Sie ist seit „Wochenshow“ und „Ladykracher“ als Deutschlands wichtigstes weibliches Comedy-Aushängeschild bekannt. Zuletzt brachten ihr die Auftritte in der Prime-Video-Serie „LOL – Last One Laughing“ viel Aufmerksamkeit. Längst ist Engelke aber in Film und Fernsehen eine große Nummer. Im Vorjahr spielt sie in dem österreichischen Kinofilm „Der Onkel“ eine tragende Rolle neben Michael Ostrowski. Die Rolle der Gloria, die ihren schrägen Schwager Mike bei sich aufnimmt, während ihr Mann Sandro im Koma liegt, war auch der Grund für eine erneute (nach 2010) ROMY-Nominierung in der Kategorie „Beliebteste Schauspielerin Film“. Ebenfalls präsent war Engelke in Sönke Wortmanns „Eingeschlossene Gesellschaft“ mit Florian David Fitz. Sie spielte dort „eine sehr frustrierte, zynische, boshafte Lehrerin Mitte 60“.

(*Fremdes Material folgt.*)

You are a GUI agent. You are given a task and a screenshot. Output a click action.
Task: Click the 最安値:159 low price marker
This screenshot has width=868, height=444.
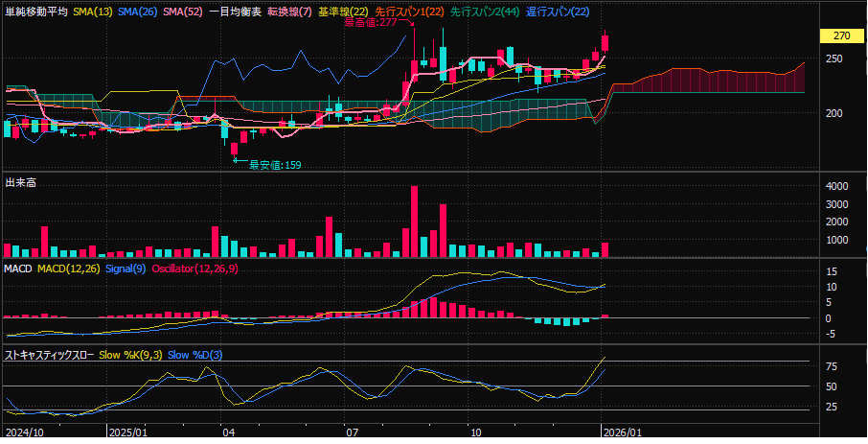(x=275, y=165)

Anke Engelke im Interview über die Zusammenarbeit mit Bastian Pastewka, ihren neuen Podcast, über Radikalität, Frieden und über ein Leben ohne Smartphone:
KURIER: Sie können sich demnächst „LOL“ zum ersten Mal aus der bequemen Couch-Perspektive aus ansehen. War auch das ein Grund, nach drei Folgen auszusteigen?
Anke Engelke: Obwohl ich von Zuschauer:innen weiß, dass es herrlich ist, vom Sofa aus zuzuschauen, wie sich ein paar Spaßhansels mit- und gegeneinander verhalten und dabei nicht lachen dürfen, ist es das Schönste, mitzumachen: Dieses beklemmende Dilemma – ein feiner Kerl sein und die Performances der wunderbaren Kolleg:innen mit Lachen belohnen und eventuell rausfliegen, oder eine Arschgeige sein und nicht lachen, dafür aber bleiben dürfen – ist einmalig, so extrem gestresst und brennend beglückt zugleich habe ich mich vor Staffel eins noch nie gefühlt!

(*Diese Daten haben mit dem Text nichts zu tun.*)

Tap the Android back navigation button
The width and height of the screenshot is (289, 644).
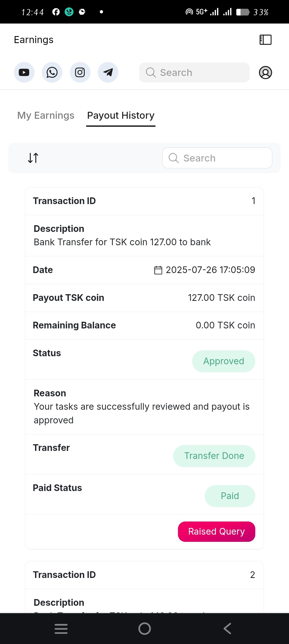227,628
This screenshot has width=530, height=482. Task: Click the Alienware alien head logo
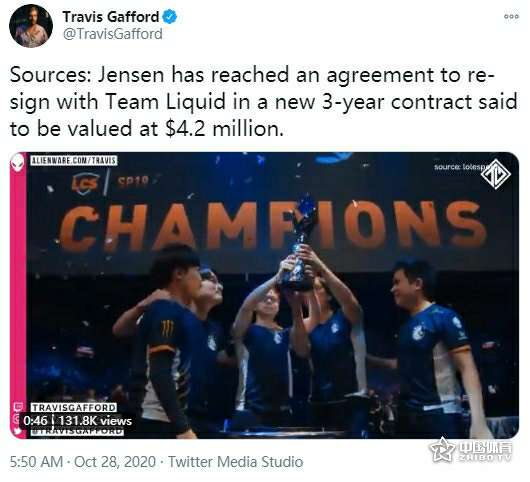tap(18, 163)
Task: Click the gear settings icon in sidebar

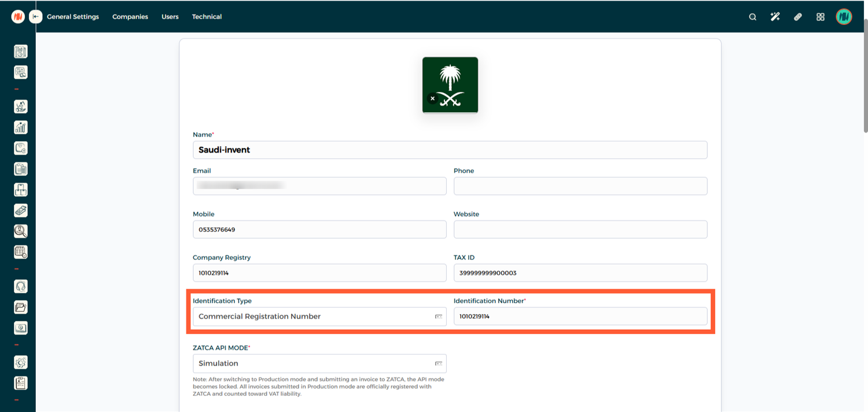Action: coord(21,362)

Sie haben ein neues Projekt mit Bastian Pastewka. Wie sind Sie über die Jahre verbunden geblieben und was bedeutet es Ihnen, nun mit ihm gemeinsam eine Serie zu machen?
Wir zwei haben so viel miteinander erlebt, das fühlt sich manchmal an wie bei Ehepaar Grinsemann zuhause! Nicht nur die „Wochenshow“-Jahre haben uns sehr geprägt, weil die Show erst übertrieben belächelt und dann übertrieben gefeiert wurde, sondern auch die sporadischen gemeinsamen Projekte. In den letzten 27 Jahren hat sich so eine Vertrautheit entwickelt, dass wir uns, glaub ich, sicher fühlen bei- und miteinander, weil wir so viele Standardsituationen vor und hinter der Kamera miteinander gemeistert haben. Die Serie MUSSTE kommen: wir wollen so dringend viel zusammenarbeiten – da ist das jetzt eigentlich ein ganz logischer Schritt.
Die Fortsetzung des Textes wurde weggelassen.